▶ [Your objective]:
Go through the records and extract every line with the word "Zoom".

Exercise materials: Begin

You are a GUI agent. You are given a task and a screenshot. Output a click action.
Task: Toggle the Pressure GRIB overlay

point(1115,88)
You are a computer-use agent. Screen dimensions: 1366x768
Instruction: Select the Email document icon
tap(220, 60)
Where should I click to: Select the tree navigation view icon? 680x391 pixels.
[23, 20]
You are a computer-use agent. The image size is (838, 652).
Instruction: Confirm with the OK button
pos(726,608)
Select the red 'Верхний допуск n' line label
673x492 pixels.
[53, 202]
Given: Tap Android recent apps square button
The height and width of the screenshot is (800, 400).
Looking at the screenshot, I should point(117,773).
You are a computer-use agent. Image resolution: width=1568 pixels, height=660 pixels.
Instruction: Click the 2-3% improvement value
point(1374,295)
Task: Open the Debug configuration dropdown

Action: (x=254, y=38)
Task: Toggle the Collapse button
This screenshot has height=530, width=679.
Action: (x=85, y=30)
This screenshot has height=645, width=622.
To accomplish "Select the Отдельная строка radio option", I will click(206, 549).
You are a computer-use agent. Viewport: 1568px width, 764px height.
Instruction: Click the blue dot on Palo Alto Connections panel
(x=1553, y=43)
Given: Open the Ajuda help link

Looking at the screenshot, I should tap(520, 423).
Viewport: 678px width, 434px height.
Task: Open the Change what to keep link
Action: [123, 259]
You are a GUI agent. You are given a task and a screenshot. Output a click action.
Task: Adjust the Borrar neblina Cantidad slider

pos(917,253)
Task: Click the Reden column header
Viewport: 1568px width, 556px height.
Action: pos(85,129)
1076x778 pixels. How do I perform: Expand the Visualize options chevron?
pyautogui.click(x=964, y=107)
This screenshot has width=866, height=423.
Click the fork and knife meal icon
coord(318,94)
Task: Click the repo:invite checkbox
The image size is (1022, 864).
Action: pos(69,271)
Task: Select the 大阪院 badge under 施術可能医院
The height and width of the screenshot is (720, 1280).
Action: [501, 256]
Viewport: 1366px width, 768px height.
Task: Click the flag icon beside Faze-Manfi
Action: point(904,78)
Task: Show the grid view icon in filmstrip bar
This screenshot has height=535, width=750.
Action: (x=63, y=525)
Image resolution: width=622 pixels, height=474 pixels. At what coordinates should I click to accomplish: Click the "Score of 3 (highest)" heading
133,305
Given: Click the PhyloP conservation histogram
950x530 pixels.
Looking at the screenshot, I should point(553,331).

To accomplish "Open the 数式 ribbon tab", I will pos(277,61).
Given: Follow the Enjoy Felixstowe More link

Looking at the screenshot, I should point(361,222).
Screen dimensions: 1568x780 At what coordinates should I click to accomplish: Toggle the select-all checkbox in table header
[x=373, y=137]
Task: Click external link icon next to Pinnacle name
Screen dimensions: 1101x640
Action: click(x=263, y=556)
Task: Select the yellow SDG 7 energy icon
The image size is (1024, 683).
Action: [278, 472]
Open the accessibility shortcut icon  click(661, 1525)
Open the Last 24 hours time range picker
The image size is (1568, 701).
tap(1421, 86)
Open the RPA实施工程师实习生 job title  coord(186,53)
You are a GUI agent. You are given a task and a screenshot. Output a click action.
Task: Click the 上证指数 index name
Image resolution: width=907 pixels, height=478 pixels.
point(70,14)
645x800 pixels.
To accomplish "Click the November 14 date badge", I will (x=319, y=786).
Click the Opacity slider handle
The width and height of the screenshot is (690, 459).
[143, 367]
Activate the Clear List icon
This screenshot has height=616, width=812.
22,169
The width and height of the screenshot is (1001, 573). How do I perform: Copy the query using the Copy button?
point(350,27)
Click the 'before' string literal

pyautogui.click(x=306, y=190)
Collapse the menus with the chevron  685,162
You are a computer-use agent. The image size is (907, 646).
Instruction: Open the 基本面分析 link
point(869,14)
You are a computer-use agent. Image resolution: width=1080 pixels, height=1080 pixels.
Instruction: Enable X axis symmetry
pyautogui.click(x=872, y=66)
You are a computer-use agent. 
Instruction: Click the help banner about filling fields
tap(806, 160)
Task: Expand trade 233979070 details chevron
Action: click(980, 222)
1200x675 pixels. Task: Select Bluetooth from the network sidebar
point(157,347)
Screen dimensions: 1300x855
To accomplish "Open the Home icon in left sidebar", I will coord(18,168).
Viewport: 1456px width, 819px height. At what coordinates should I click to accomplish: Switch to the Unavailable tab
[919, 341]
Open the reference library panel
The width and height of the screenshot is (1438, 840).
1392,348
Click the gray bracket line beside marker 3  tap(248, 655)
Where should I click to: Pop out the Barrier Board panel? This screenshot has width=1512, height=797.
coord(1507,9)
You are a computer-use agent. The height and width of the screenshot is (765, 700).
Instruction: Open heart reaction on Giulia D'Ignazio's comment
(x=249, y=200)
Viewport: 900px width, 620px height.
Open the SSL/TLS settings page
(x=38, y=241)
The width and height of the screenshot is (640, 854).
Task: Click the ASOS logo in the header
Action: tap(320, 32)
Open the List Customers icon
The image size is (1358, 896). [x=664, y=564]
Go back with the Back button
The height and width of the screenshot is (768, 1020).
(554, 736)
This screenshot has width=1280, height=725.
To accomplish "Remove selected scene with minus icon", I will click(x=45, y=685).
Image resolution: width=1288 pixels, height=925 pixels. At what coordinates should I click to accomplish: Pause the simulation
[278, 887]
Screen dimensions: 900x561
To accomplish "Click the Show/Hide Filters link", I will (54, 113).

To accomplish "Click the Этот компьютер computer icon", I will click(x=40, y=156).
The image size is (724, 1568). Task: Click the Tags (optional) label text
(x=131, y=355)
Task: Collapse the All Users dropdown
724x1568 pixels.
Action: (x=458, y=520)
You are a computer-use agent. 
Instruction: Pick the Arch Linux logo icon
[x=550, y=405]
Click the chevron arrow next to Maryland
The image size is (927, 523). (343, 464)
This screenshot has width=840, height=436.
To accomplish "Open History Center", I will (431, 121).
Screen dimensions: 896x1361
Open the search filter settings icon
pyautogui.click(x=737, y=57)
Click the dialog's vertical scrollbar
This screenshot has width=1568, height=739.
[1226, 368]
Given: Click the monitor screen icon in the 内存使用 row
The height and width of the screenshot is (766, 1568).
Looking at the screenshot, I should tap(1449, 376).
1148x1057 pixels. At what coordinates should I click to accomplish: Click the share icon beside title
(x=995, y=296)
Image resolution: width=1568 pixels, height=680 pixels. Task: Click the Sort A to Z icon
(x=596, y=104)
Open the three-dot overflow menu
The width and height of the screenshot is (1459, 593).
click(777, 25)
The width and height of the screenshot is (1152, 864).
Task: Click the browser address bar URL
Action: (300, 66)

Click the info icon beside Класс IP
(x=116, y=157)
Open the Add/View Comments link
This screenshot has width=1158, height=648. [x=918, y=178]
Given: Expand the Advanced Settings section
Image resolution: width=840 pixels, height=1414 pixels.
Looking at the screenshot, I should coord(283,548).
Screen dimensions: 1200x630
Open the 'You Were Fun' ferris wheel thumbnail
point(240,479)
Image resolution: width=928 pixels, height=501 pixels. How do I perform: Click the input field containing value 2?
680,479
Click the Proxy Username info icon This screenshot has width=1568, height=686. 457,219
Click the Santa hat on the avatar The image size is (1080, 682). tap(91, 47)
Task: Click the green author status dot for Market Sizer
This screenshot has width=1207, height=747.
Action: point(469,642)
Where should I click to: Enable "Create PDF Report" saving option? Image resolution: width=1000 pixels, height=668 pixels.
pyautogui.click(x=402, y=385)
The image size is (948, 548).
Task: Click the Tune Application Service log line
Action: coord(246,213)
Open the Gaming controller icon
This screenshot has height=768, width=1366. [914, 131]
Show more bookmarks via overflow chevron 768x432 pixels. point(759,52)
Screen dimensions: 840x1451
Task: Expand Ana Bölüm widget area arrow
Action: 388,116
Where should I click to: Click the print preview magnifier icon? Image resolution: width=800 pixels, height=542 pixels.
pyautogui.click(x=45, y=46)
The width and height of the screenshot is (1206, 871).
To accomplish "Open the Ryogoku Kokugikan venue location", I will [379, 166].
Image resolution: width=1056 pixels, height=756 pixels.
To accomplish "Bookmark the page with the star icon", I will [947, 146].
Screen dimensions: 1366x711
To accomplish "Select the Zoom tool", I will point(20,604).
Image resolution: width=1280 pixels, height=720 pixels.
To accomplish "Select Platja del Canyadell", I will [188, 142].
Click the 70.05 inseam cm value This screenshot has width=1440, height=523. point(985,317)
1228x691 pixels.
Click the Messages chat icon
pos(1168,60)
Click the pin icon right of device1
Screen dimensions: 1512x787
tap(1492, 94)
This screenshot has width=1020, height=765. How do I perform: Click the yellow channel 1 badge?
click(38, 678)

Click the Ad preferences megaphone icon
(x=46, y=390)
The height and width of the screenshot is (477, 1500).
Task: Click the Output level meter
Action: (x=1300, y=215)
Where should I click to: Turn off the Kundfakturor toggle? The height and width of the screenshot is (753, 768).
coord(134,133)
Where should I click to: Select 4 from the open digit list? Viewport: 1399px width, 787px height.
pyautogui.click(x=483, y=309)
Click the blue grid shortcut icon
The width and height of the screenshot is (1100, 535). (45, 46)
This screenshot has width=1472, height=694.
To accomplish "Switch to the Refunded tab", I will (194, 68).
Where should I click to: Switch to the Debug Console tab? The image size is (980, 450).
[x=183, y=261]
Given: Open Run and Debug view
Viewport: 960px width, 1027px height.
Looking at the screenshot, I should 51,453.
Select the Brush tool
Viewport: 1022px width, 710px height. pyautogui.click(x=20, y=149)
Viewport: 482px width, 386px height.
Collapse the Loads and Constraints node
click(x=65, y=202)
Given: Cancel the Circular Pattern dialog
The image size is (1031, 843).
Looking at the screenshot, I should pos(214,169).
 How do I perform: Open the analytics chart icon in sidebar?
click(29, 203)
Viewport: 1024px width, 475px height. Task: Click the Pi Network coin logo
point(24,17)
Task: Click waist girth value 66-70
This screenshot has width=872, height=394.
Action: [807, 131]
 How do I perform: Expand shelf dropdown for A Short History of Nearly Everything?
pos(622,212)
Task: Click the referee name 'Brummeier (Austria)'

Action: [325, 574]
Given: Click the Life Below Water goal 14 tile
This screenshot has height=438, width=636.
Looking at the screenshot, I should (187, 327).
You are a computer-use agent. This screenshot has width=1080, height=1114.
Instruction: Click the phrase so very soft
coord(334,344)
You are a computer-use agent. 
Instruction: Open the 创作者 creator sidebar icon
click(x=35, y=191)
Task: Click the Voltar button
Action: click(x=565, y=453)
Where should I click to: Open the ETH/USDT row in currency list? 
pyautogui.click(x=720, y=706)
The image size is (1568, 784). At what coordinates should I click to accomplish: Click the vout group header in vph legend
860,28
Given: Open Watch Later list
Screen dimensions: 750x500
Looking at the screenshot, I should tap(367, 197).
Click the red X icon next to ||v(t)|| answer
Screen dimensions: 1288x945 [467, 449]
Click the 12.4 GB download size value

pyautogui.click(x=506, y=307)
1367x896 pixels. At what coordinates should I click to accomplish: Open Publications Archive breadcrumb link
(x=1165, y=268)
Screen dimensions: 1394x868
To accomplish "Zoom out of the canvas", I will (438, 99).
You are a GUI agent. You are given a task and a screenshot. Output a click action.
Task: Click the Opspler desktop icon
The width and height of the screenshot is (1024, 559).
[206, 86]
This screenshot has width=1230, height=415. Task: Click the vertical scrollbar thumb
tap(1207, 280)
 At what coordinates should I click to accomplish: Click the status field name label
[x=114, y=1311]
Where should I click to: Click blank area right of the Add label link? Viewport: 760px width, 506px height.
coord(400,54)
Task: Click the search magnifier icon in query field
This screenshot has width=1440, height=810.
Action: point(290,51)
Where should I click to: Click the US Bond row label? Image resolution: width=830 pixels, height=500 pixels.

Exercise materials: End

▶ [Output of the exercise]:
To accomplish "Select the Zoom tool", I will point(20,604).
To accomplish "Zoom out of the canvas", I will (438, 99).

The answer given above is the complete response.